_WORK TO DO:_ Reproduce the listing below, starting at the line containing "Image resolution: width=734" and going down to the line containing "point(532,47)", including both of those lines. Omit the pictures.

--- Start INFORMATION SHOWN ---

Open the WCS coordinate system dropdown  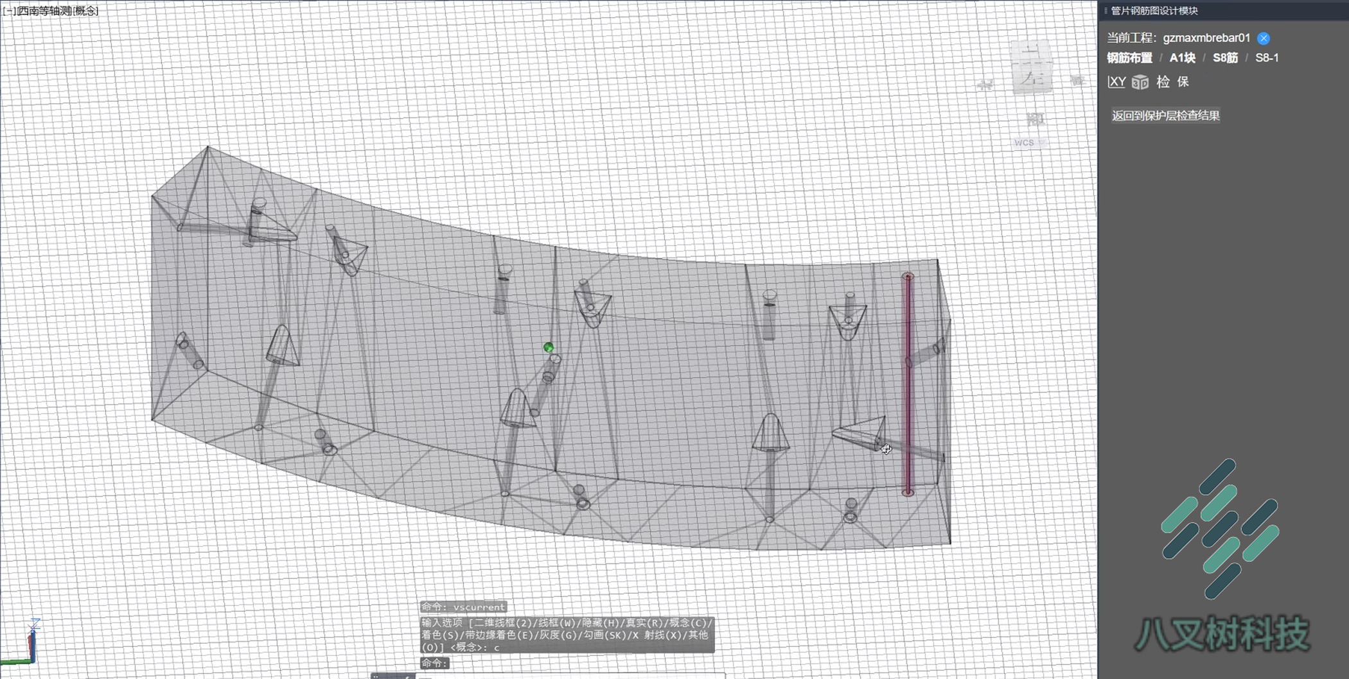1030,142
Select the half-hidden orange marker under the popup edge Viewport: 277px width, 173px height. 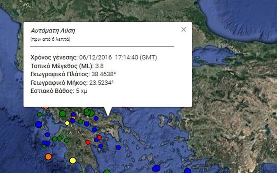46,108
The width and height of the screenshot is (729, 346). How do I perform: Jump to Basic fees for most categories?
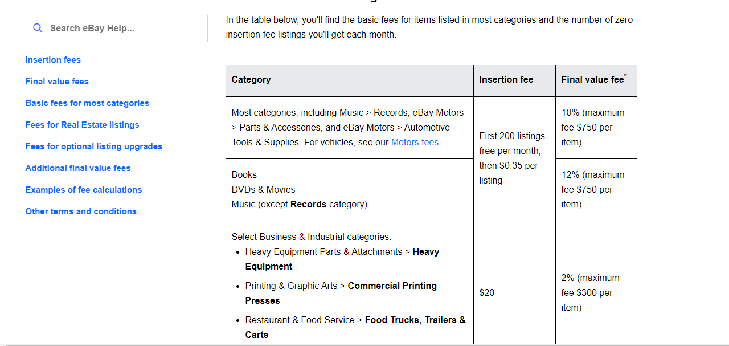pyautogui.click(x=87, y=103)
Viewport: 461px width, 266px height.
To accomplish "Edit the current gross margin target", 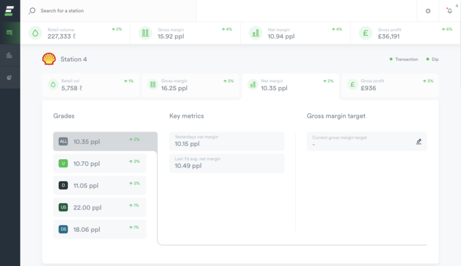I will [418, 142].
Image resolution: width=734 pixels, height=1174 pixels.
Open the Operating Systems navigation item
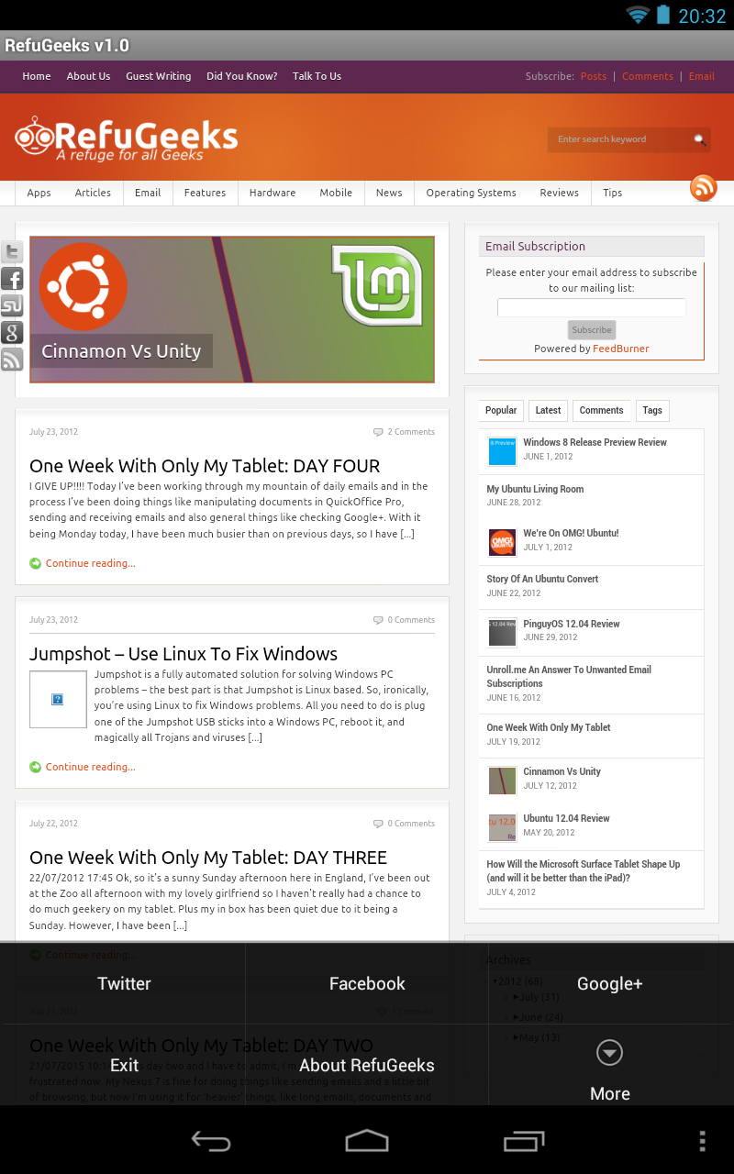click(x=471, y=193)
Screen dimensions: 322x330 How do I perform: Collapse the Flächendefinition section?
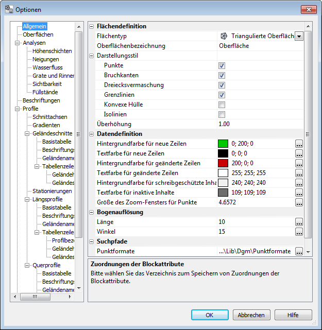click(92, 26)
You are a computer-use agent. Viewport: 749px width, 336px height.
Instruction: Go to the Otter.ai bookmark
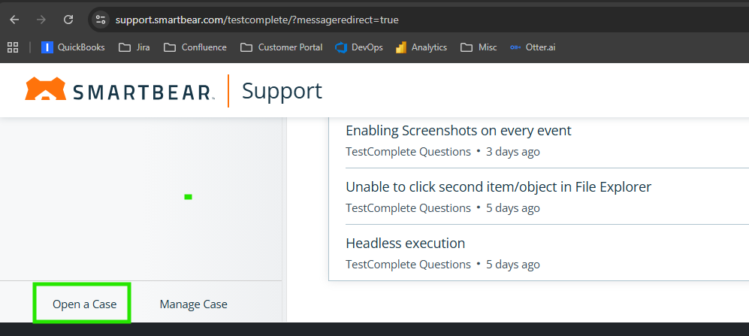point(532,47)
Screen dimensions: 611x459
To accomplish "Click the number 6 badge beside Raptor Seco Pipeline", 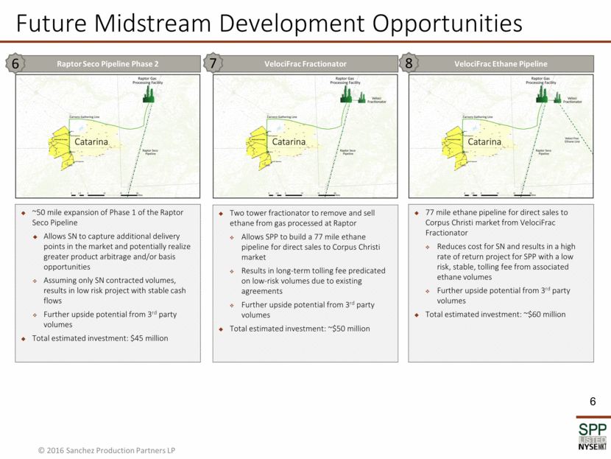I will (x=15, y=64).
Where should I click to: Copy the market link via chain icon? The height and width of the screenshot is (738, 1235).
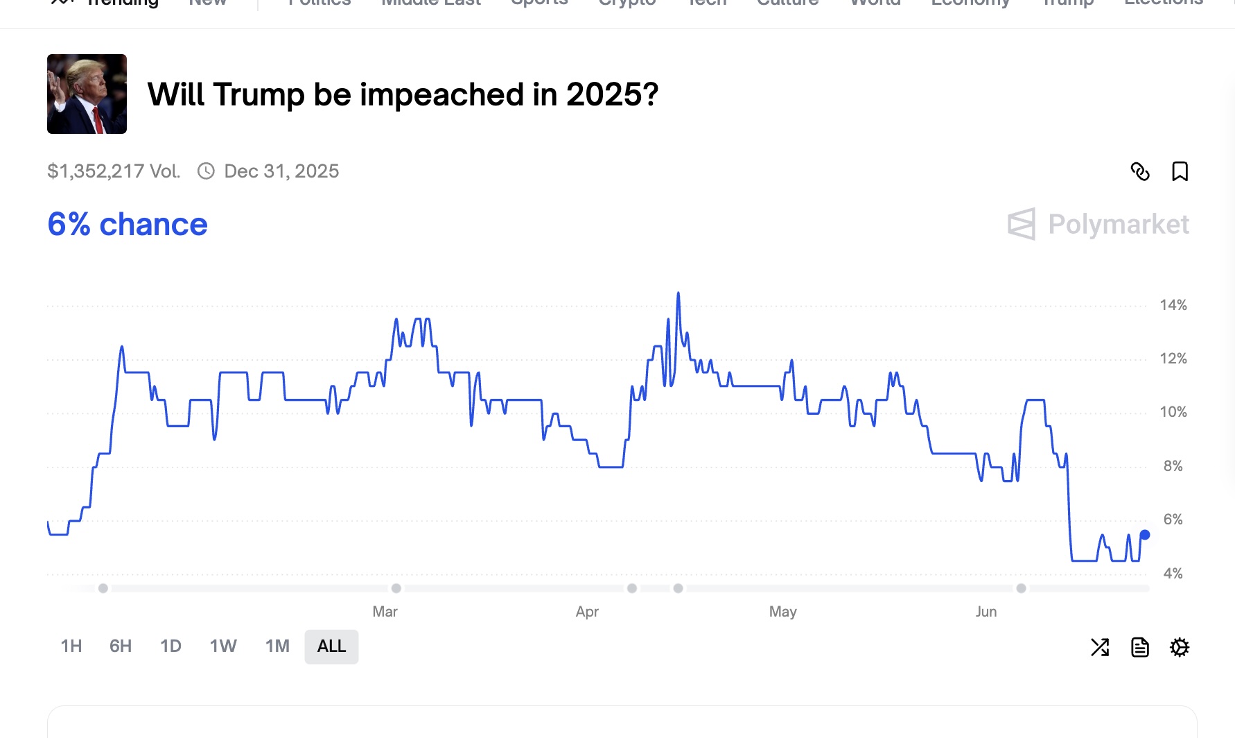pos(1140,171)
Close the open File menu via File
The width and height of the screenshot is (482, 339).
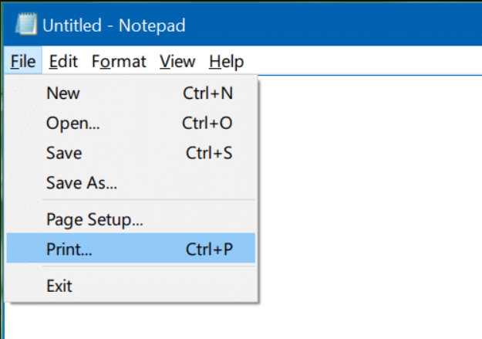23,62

--- End INFORMATION SHOWN ---

_RESPONSE:_
Image resolution: width=734 pixels, height=1174 pixels.
Open the Operating Systems navigation item
click(x=471, y=193)
Screen dimensions: 322x330 How do I perform: Collapse the Flächendefinition section?
click(92, 26)
You are a computer-use agent. Viewport: 749px width, 336px height.
Instruction: Go to the Otter.ai bookmark
point(532,47)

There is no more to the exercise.